Incorrect reading of two openly available test datasets in .ang file format #413

hakonanes · 2022-12-04T13:10:47Z

See issues with incorrectly read .ang files into CrystalMap in #411:

Scan units should be "um", not "nm"
Phase IDs of the AF96 dataset are incorrectly read

The text was updated successfully, but these errors were encountered:

argerlt · 2022-12-05T17:47:22Z

Here's the code snippet for loading the AF96 datasets correctly. I don't know enough about the TSL OIM software used to collect this data to know if ALL ebsd scans from tsl can be read like this, or if there are user choices that change the ordering of columns. Also not sure how best to make orix determine the correct phase data, or if that should be left up to orix users to add.

# -*- coding: utf-8 -*-
"""
Created on Thu Nov 10 10:26:48 2022

@author: agerlt
"""

import numpy as np
import glob
from orix.quaternion import Rotation
from diffpy.structure import Atom, Lattice, Structure
from orix.crystal_map import CrystalMap, PhaseList
from orix import io
import os


try:
    os.mkdir("AF96")
except:
    # delete the files from the last run
    old = glob.glob("AF96/AF96_Large*.h5")
    [os.remove(x) for x in old]

angs = glob.glob("AF96_Large*.ang")
xmaps = []

#add iterator for naming files
iterator = 0
for i, ang in enumerate(angs):

    # Load the data
    e1, e2, e3, x, y, image_quality, confidence_index, phase, indexed, \
        fit_parameter = np.loadtxt(ang, unpack=True)

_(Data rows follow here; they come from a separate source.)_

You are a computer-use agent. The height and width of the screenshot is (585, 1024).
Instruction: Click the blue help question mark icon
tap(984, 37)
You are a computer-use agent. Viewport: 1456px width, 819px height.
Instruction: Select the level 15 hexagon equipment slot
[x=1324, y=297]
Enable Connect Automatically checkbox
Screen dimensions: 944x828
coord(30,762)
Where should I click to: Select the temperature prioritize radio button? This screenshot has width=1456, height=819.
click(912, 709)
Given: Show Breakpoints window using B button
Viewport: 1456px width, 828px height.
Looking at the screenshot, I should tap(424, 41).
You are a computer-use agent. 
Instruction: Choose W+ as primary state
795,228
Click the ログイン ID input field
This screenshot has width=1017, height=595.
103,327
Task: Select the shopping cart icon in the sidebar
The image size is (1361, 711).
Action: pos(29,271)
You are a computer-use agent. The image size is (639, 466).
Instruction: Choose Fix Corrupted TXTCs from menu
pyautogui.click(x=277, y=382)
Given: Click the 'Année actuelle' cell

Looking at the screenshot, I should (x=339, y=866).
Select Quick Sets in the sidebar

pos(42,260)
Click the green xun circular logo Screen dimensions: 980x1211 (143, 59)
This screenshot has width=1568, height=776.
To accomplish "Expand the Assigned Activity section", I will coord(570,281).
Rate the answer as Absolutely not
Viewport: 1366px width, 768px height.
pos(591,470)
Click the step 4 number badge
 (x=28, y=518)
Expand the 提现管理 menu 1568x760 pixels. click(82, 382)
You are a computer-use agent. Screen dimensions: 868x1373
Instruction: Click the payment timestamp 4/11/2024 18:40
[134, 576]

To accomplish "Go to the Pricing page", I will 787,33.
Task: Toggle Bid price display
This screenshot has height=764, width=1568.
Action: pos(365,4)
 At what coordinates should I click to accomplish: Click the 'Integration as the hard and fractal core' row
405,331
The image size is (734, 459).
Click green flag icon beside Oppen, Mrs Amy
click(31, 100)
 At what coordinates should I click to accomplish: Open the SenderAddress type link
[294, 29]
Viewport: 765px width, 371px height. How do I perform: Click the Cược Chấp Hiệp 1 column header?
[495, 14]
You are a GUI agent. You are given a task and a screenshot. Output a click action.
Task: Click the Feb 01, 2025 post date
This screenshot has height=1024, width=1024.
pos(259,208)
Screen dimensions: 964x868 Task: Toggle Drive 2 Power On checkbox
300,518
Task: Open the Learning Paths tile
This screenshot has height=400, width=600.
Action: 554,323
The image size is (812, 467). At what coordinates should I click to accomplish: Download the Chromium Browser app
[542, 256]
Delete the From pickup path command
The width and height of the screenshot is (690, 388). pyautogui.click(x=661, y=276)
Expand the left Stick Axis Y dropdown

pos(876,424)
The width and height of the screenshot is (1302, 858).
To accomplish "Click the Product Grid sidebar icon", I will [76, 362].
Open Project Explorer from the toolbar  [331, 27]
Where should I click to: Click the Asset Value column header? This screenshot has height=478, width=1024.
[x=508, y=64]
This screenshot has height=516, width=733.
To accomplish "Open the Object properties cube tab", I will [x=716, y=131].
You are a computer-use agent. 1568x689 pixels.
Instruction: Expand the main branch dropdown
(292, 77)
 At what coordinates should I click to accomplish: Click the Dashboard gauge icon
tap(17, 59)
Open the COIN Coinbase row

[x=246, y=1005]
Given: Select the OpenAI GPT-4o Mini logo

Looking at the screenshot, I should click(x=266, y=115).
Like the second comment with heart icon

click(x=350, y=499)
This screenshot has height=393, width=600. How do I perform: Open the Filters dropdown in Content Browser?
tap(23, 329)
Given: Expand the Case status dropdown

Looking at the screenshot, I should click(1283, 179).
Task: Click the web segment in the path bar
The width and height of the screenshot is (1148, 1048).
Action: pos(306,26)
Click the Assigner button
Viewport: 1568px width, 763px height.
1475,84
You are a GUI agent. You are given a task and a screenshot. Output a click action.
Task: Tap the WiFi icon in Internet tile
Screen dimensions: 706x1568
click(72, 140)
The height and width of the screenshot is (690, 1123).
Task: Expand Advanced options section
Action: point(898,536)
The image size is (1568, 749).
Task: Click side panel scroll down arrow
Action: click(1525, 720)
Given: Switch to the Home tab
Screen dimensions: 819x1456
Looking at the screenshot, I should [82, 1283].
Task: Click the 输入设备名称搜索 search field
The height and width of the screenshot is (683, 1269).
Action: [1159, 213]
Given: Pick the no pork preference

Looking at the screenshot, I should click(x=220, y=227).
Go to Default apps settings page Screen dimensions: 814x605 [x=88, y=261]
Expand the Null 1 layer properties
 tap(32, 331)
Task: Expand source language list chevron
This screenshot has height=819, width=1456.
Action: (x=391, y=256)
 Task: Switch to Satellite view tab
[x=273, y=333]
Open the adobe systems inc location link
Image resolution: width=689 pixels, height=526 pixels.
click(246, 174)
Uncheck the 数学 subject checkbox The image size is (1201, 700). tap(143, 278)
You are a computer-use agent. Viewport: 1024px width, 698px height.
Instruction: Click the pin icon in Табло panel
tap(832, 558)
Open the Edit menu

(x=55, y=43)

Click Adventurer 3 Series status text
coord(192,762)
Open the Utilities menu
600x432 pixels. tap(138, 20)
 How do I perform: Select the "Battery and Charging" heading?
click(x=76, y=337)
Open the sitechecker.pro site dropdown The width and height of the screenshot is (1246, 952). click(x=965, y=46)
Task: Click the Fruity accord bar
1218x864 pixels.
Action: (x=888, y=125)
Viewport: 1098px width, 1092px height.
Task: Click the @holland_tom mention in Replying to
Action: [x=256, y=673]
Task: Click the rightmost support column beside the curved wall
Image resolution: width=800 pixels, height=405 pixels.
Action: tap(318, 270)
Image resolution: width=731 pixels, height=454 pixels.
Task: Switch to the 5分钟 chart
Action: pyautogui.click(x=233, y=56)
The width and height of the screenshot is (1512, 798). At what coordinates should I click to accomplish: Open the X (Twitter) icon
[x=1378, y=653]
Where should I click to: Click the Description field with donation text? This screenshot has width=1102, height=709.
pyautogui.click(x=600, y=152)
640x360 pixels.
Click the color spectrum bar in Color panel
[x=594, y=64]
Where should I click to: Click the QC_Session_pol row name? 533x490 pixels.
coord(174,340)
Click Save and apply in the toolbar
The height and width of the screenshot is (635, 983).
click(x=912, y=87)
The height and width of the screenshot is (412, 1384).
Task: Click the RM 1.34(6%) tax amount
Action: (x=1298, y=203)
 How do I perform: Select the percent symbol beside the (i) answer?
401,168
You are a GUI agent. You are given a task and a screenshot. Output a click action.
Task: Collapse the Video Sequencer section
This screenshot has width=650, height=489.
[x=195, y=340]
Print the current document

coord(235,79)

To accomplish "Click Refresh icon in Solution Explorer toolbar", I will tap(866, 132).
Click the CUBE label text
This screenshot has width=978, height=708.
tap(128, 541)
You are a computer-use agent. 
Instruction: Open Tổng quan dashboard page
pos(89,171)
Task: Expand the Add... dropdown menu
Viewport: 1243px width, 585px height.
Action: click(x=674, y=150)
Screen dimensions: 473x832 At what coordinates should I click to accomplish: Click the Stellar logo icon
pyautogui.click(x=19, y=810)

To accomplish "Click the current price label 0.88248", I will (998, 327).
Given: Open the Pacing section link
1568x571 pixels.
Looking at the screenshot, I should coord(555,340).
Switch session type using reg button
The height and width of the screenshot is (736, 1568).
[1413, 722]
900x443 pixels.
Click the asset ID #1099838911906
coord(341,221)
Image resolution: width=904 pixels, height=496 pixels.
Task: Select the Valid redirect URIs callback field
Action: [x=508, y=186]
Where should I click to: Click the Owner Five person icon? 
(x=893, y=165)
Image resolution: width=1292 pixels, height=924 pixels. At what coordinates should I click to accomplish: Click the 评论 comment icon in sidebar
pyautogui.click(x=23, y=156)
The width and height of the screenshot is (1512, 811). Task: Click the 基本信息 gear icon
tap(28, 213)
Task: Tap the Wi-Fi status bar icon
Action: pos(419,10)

    # Make an orix .h5 file.
    eu = np.column_stack((e1, e2, e3))
    rots = Rotation.from_euler(eu)
    properties = dict(iq=image_quality.astype(np.float32),
                      ci=confidence_index.astype(np.float32),
                      fit_parameter=fit_parameter.astype(np.float32))
    # Create unit cells of the phases
    structures = [
        Structure(
            title="austenite",
            atoms=[Atom("fe", [0] * 3)],
            lattice=Lattice(0.360, 0.360, 0.360, 90, 90, 90),
        ),
        Structure(
            title="ferrite",
            atoms=[Atom("fe", [0] * 3)],
            lattice=Lattice(0.287, 0.287, 0.287, 90, 90, 90),
        ),
    ]

    phase_list = PhaseList(
        names=["austenite", "ferrite"],
        point_groups=["m-3m", "m-3m"],
        space_groups=[225, 229],
        structures=structures,
    )
    # Create a CrystalMap instance
    xmap = CrystalMap(
        rotations=rots,
        phase_id=phase.astype(np.int32),
        x=x.astype(np.float32),
        y=y.astype(np.float32),
        phase_list=phase_list,
        prop=properties,
        )
    xmap
    xmaps.append(xmap)

print("Saving everything as orix .h5 files...")
[io.save("AF96/AF96_Large_{}.h5".format(i+1), xmaps[i]) for i in np.arange(5)]
print("Done!")

argerlt · 2022-12-05T17:49:04Z

Also, attached is all the information on the collection software, taken from the following paper https://doi.org/10.1016/j.matchar.2019.109835

hakonanes · 2022-12-07T20:42:37Z

Thanks for pointing me to these test datasets, @argerlt. I've fixed the identified issues in #416, and hope to release it in a 0.10.3 patch next week.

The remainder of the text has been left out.